---------- Okuma parçası ----------
İki sözcüğün kökeni aynı, ama anlamı çok farklı.
Popüler, halk tarafından tutulan, sevilen, tanınmış kişi demektir. Popülist ise, halkın duygularını ve hayallerini istismar ederek onun desteğini kazanmayı amaçlayan kimseye verilen sıfattır...
Siyasette popüler olmak itibar kazandıran bir özelliktir.
Popülist veya popülizm, nabza göre şerbet verip toplumu doğru olmayan yollara götürmek anlamını içerir.
Bu nedenle, bazı dil uzmanları, bu iki sözcüğün zihinleri karıştırmasından yakınırlar ve “ popülizm”in, gerçek “halkçı dili” kavramından çok uzak olduğunu hatırlatırlar.
Neyse ki günlük siyasi yaşamda ve özellikle seçimler döneminde olup bitenler kimin popüler, kimin popülist olduğunu yeterince ortaya koyuyor.
Yenilen çekilir...
Geçen hafta sonu iki ülkedeki seçimler bu konuda yeni örnekler sergiledi.
Almanya’da Hessen eyaletindeki seçimlerde, Başbakan Angela Merkel’in başında bulunduğu muhafazakâr CDU Partisi yenilgiye uğradı. Bu, Şansölye’nin eyalet seçimlerindeki ikinci hezimetidir. Almanya’da ekonominin iyi gitmesine ve son işsizlik rakamlarının en düşük düzeye (yüzde 5) düşmesine rağmen...
Ama ne yaptı Merkel? Batı demokrasilerinde sıkça görüldüğü gibi, aralık ayında parti başkanlığından, 2021’de de Başbakanlıktan çekileceğini ilan etti.
Bu seçimlerden popülist, aşırı sağcı Alternatif Parti (AP) kazançlı çıkarak, eyalet meclisine girebildi ve Almanya genelinde temsil gücünü artırdı…
‘Tropik Trump’!
İkinci örnek bizi çok uzaklara, Brezilya’ya götürüyor.
----------
__Yazılı görevler__:
A. Popülizm yazısında geçen bütün coğrafi yer adlarını sıralayın.
B. Popülizm yazısını, Brezilya'dan söz eden son cümleden sonrasıyla sürdürün.
---------- Ham veriler ----------
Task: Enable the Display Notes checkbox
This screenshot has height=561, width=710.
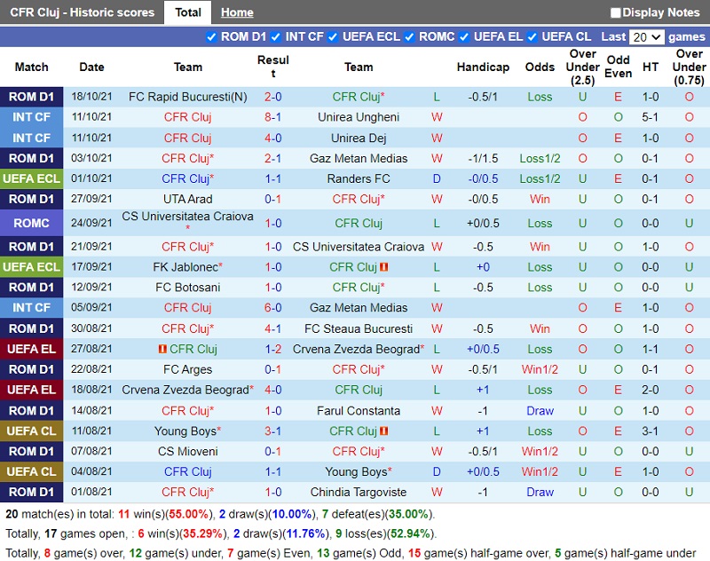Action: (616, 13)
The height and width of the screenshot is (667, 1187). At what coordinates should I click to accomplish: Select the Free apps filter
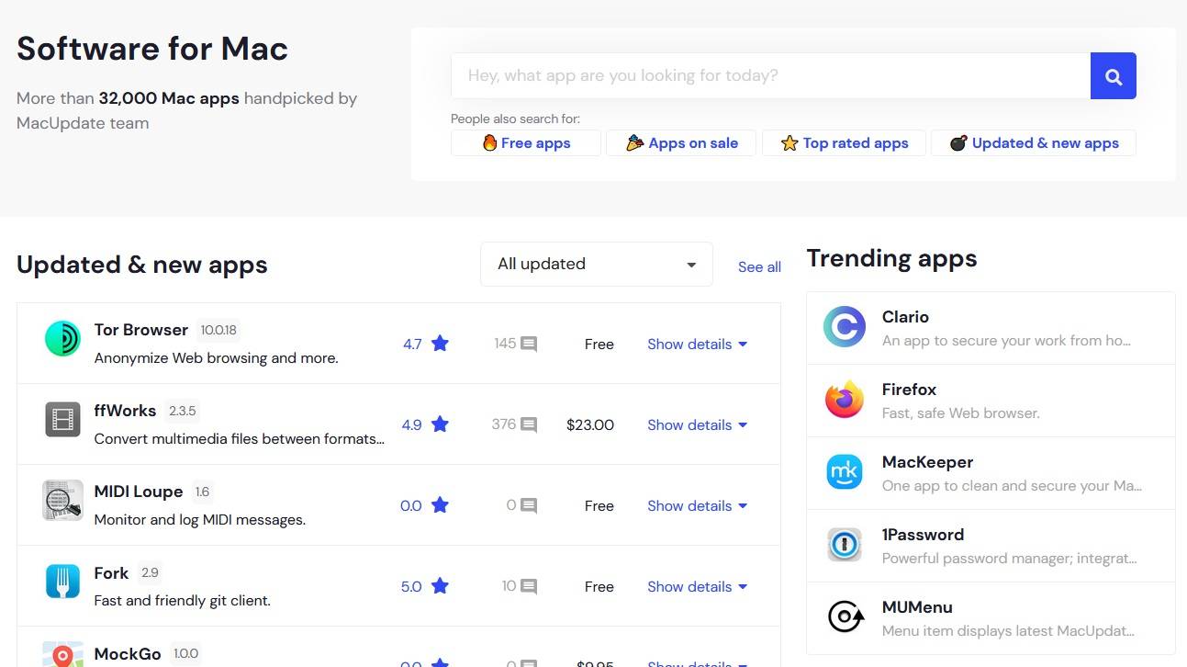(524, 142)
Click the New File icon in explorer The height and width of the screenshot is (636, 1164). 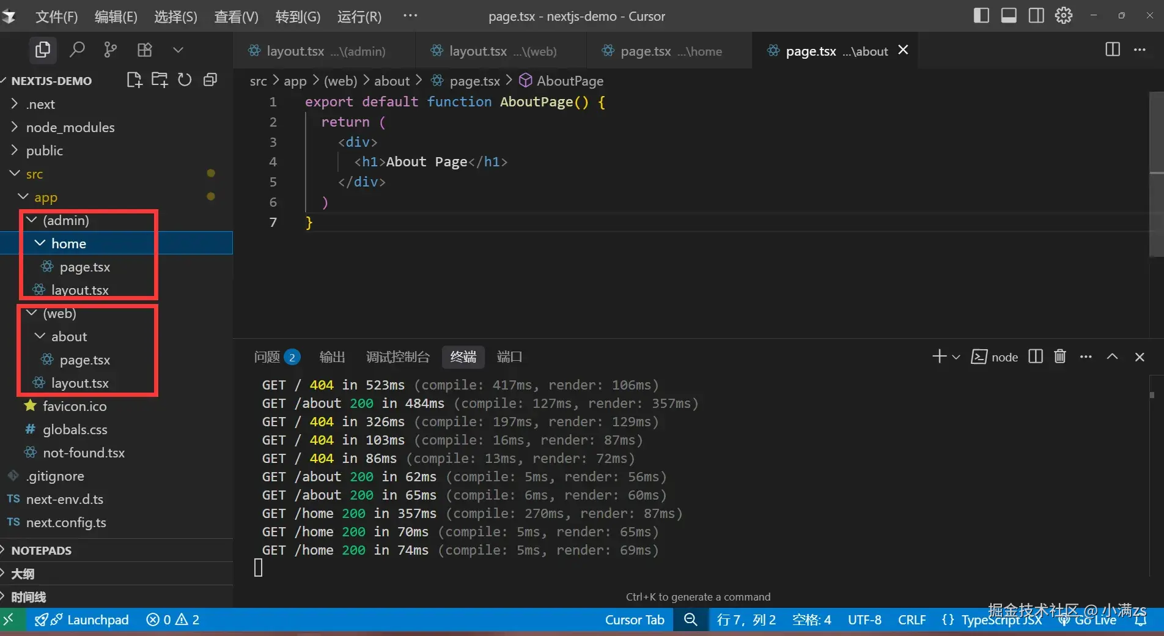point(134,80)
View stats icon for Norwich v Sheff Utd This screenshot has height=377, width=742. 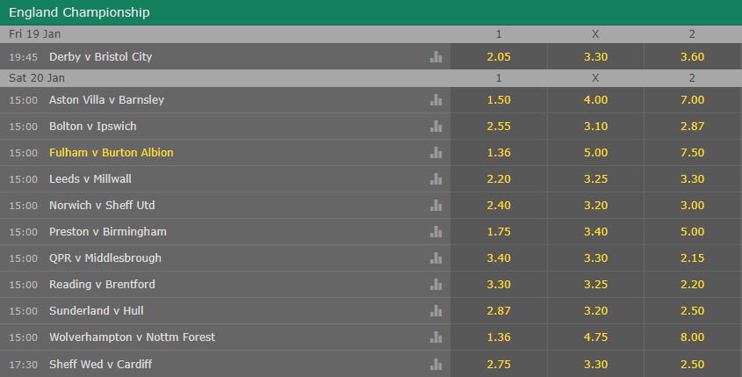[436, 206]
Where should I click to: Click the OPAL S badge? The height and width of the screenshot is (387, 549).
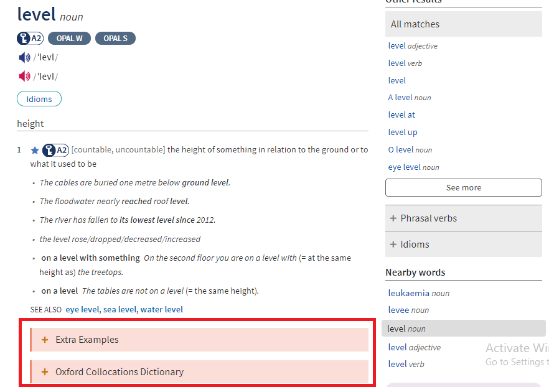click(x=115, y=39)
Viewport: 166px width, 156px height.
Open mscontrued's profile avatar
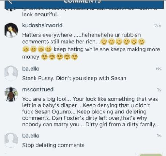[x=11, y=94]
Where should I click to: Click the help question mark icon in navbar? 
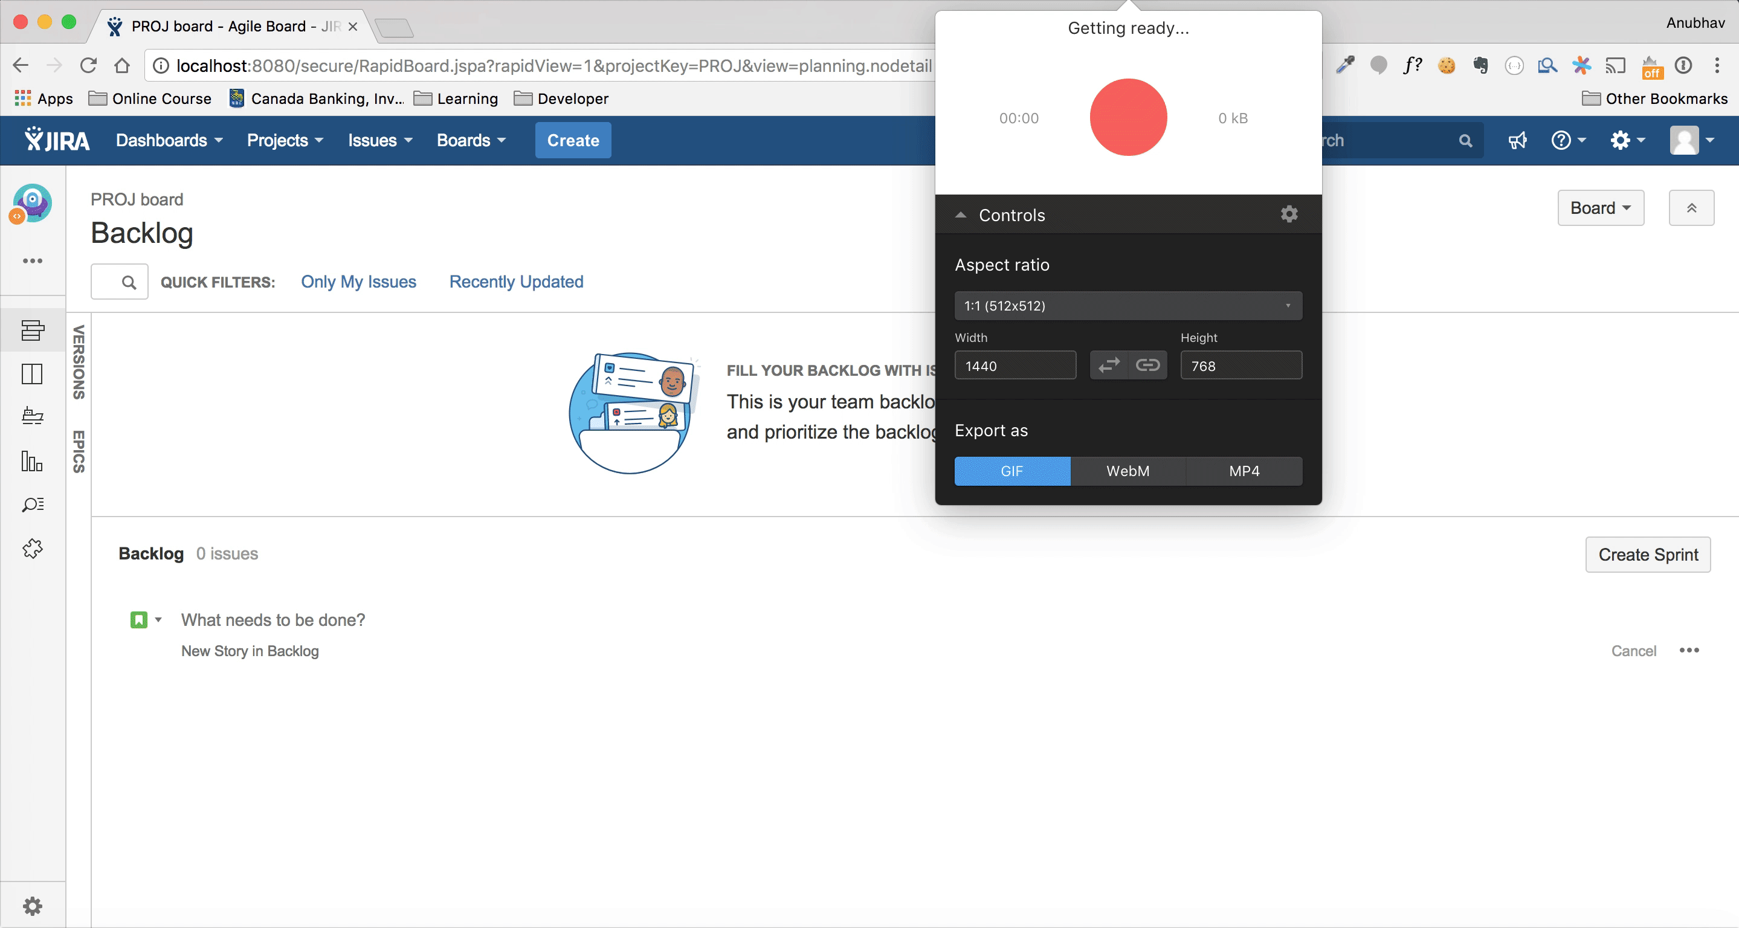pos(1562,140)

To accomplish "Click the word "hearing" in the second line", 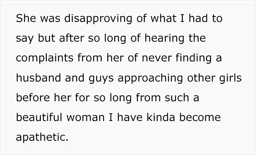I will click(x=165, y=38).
----------
__Görev yanıtları__:
A. Almanya, Hessen, Brezilya

B.
Bu Latin Amerika ülkesinde yapılan Başkanlık seçimlerini sağcı aday Jair Bolsonaro kazanarak 14 yıllık sol yönetime son verdi.
Bolsonaro, bu başarıyı popülist görüşleri ve vaatleri sayesinde kazandı. Suçla mücadele edeceğini, silah satışını serbest bırakacağını, sınırları yabancı göçmenlerden koruyacağını söyledi, mitinglerde halkın dini ve milliyetçi duygularını galeyana getirdi. Söylem ve davranışlarının yaptığı çağrışım sonucunda Bolsonaro’ya “tropik’lerin Trump’ı” lakabı da takılmış.
Brezilya’nın böyle bir popülist liderin yönetiminde nereye gideceği zamanla anlaşılacak. Ancak daha şimdiden Brezilya halkı kutuplaşmış görünüyor...
Halk ne ister?
Bütün işaretler popülist hareketlerin giderek yayılmakta olduğunu gösteriyor.
Avrupa’da İtalya’dan İsveç’e, Avusturya’dan Polonya’ya kadar neredeyse bütün kıtada popülizm güçlendi, hatta bazı ülkelerde iktidar oldu...
Popülist akım şimdi Amerika kıtasında da varlık gösteriyor.
Zamanımızın bu önemli fenomeninin çeşitli nedenleri var tabii. Başlıca nedenler, aşırı milliyetçiliği, dini kültürel farklılığı ve yabancı düşmanlığını körükleyen faktörlerdir. Bunda da mülteci hareketlerin yol açtığı sosyoekonomik sorunların payı çok büyük…
Popülist politikacılar işte böyle bir ortamdan yararlanıyorlar ve “Halk bunu istiyor” diyorlar…
Gerçekten halkın istediği bu mu?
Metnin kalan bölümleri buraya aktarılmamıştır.